**Aufgabenstellung**
Wandle die Zeilen von der Zeile mit „Given: Open the Markets tab“ bis einschließlich der Zeile mit „coord(706,681)“ in eine nummerierte Liste um. Leerzeilen lässt du dabei weg.

**Inhalt des Datensatzes**
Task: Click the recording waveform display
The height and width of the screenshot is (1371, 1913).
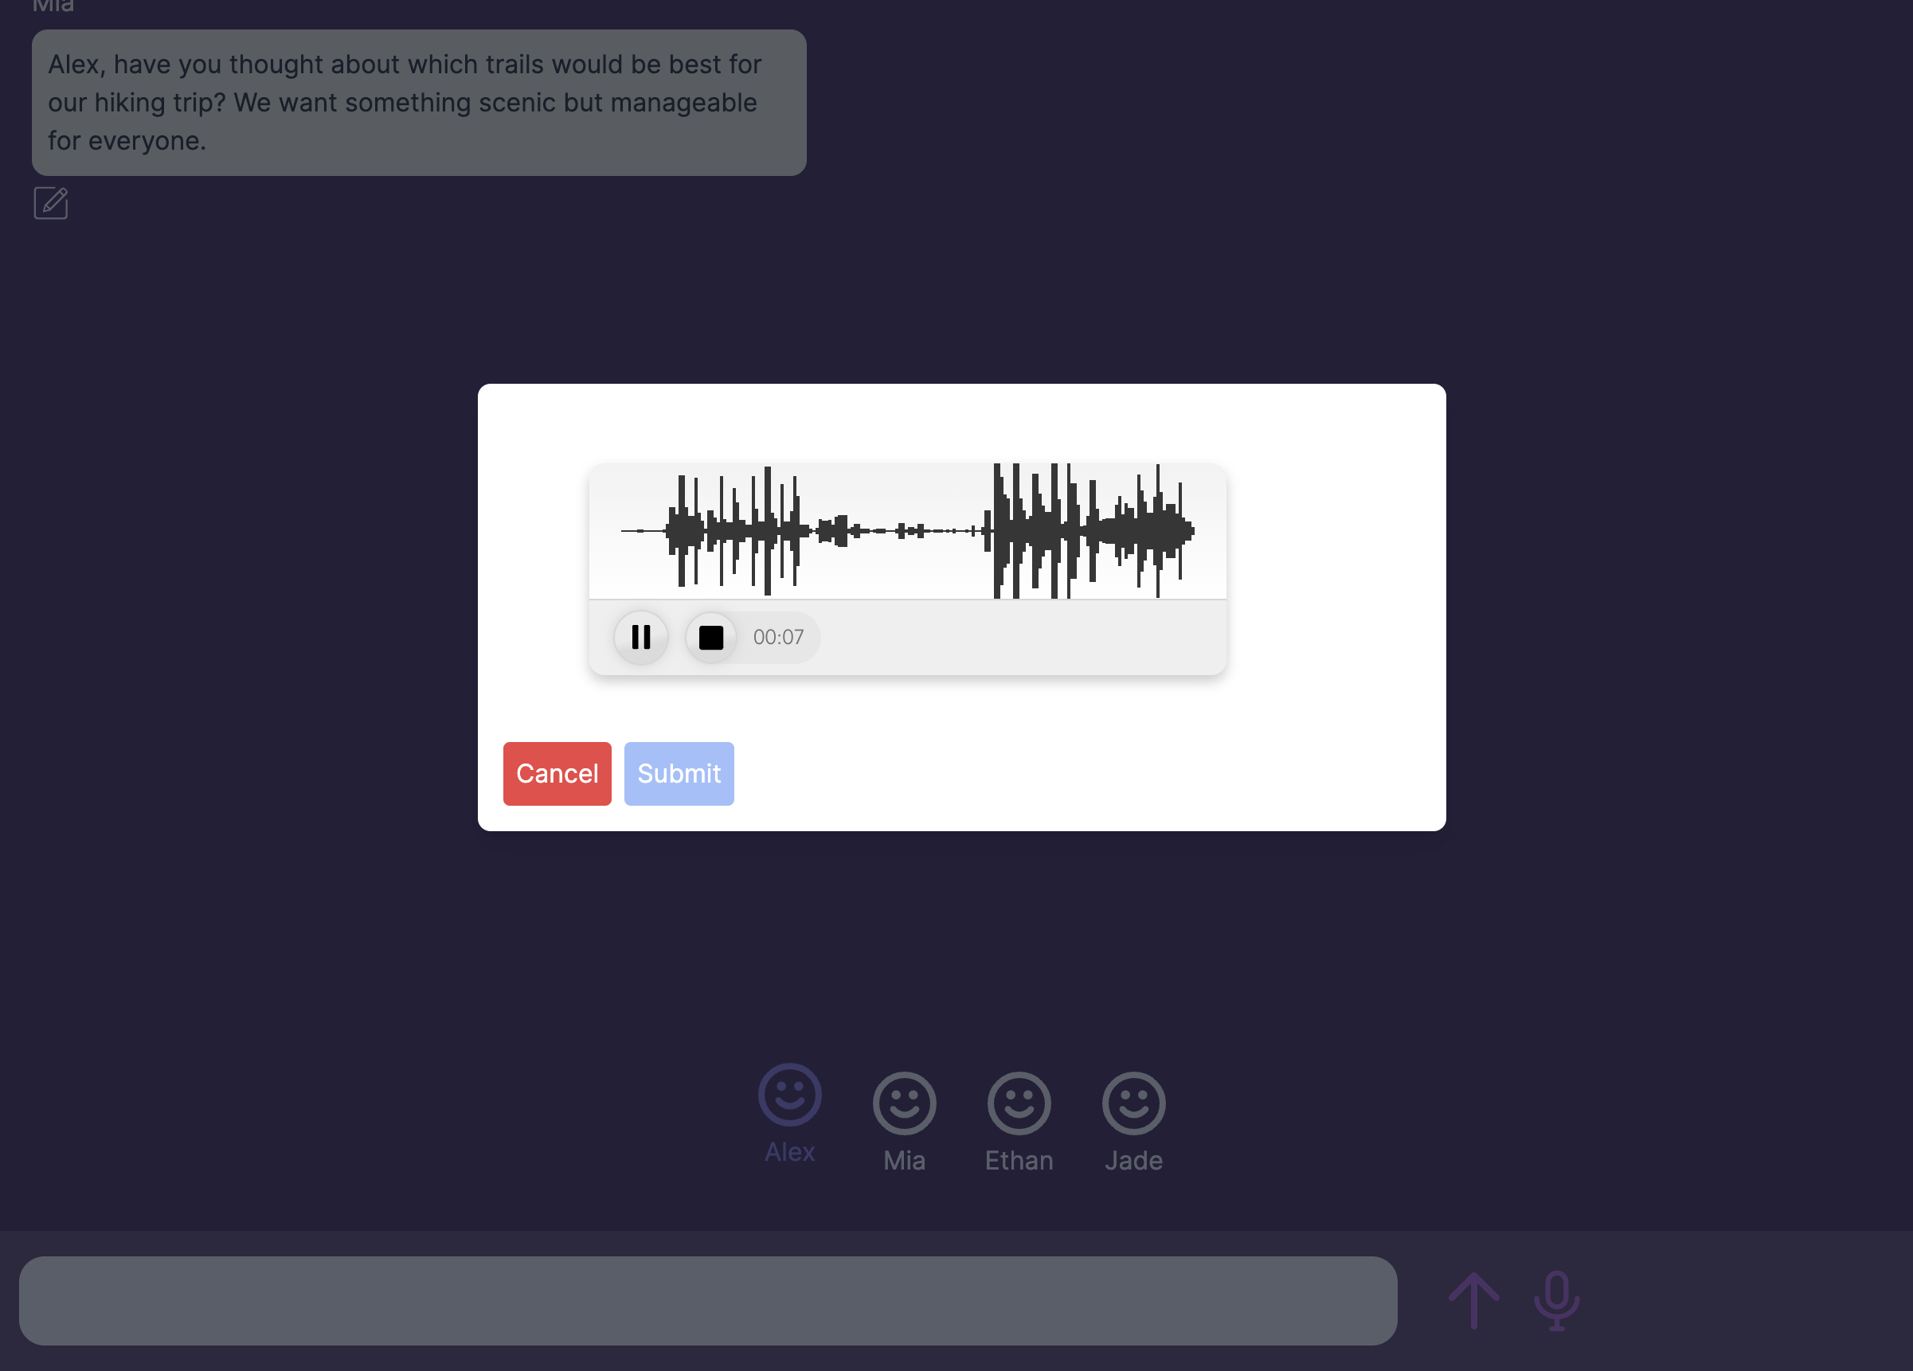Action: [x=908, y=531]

==

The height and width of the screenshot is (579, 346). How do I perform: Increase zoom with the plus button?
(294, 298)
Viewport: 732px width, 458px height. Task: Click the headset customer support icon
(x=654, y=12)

...

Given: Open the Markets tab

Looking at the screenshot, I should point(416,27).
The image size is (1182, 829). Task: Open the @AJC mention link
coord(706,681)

**Antwort zur Aufgabe**
1. Given: Open the Markets tab
2. Looking at the screenshot, I should point(416,27).
3. The image size is (1182, 829). Task: Open the @AJC mention link
4. coord(706,681)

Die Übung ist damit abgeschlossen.